Sai is clear that there are going to be people competing for business, but she has tough love for that. “This is the real world, right? Any entrepreneur who can’t live with competition shouldn’t be one!”
Become your own category
Sai’s second strategy for overcoming competition is not to compete in the first place. Instead, become your own category.
“Most co-working operators are selling seats,” she explains. “We provide ecosystem-as-a-service. It’s nuanced. The tables, the chairs, the internet access, these are what people see. But it may not be what people truly need.”
Sai uses WeWork as an example. WeWork provides co-working spaces, but it also designs custom offices for enterprise. “We don’t do that,” Sai says. “But if a Fortune 500 company says, ‘We want our employees to become more entrepreneurial,’ we can help with that through our ecosystem.”
Sai describes The Hub’s ecosystem as a ‘full-stack’ approach. There’s co-working real estate, but there’s also the founder, mentor and coaching programs. There are peer circles, and the Hub Ventures Fund that invests in startups. The Hub also works to facilitate corporate-startup engagement, and has connections to the government and the media that its members can draw upon.
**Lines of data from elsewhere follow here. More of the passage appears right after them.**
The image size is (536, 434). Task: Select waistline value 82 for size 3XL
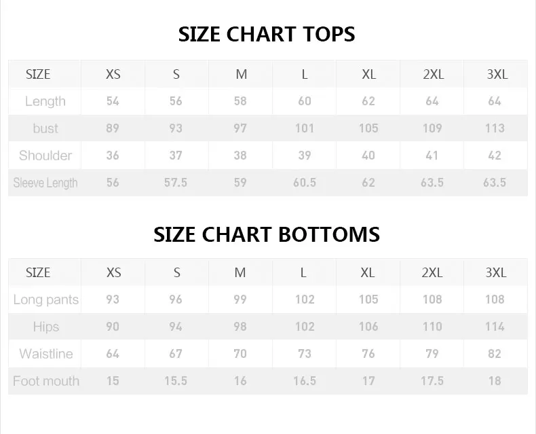coord(495,354)
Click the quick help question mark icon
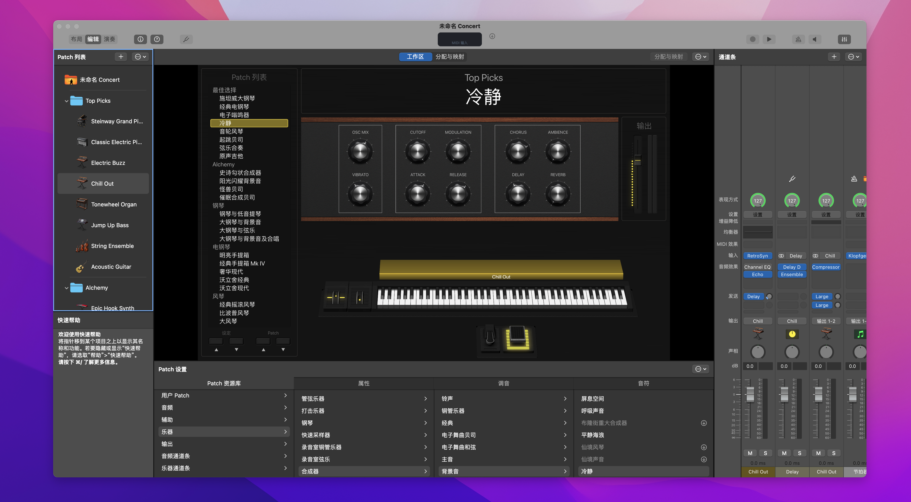The width and height of the screenshot is (911, 502). click(157, 39)
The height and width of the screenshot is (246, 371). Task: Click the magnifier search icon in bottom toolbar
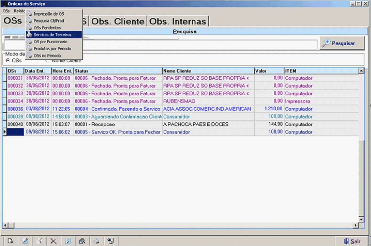tap(82, 241)
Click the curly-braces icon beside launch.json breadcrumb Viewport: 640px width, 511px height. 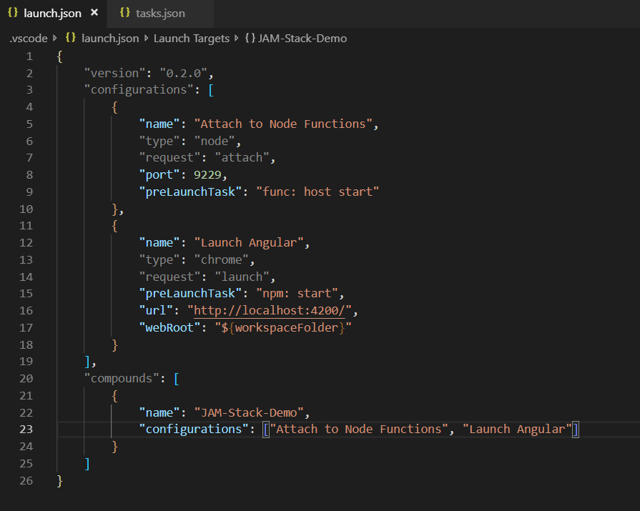(70, 38)

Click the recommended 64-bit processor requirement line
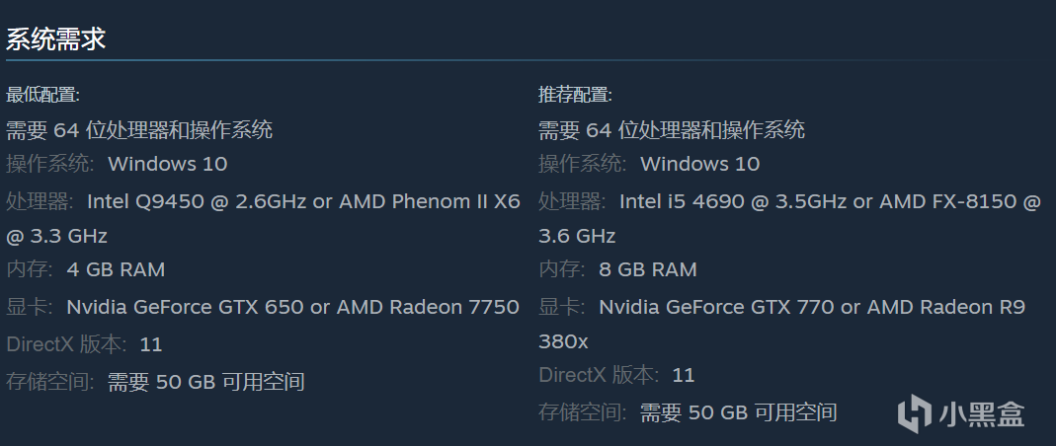pos(672,130)
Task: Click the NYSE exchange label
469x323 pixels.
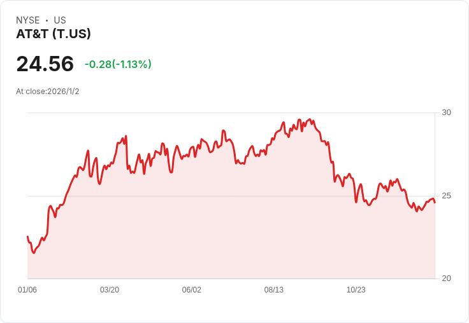Action: 28,20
“We are alone in our category,” Sai emphasises. “A lot of competitors have a price war with each other, because what can you compete on if you’re only selling seats? Location, view, design and price. We’re not interested to be in that category.”
We were wrapping up our conversation with Sai when she told us that there was one more missing piece to staying competitive. And it’s something that most people don’t ask her about enough.
Your team needs to believe in two things
A lot of people tend to focus on her, Sai says, but she reminds us that The Hub is not a one-woman show. The Hub works because the team works, and “the Hub team works because they’re committed to both the purpose and approach. They don’t just believe in the ‘how,’ they also believe in the ‘why.’”
It takes more than 9-to-5 employees to stay competitive. “My team doesn’t view their work as a job,” Sai says. “The moment anyone feels this is only a job, I’ll ask them to leave. It has to be their own journey as much as mine. When you hire and fire based on that, you have a committed team that’s marching to the same beat.”
How does someone cultivate that same kind of passion and commitment in a team? Sai’s answer is to focus not on the team building, but on the hiring process.
“Hire slow and fire fast. A lot of founders do the opposite. They rush into hiring, but the process deserves its own time. Every addition is a huge opportunity cost if not done right.”
3 strategies to stay competitive
When facing competition, these are the three strategies that Grace Sai uses.
1. See competition as your best friend
Instead of worrying about competition, ask yourself what you can learn from them. See your competition as that brutally honest friend who’s always asking you tough questions, to help you become a better person.
2. Become your own category
Instead of becoming better, how can you become different? Offer what your competitors can’t, so you don’t become trapped in a price war.
3. Align your team
It’s not a one-person show. Build a strong team that’s aligned along the same purpose and methods to get there. One way you can do this is to hire slow and fire fast. Take the time to find the right people for your team, the ones who won’t take your company as just another job.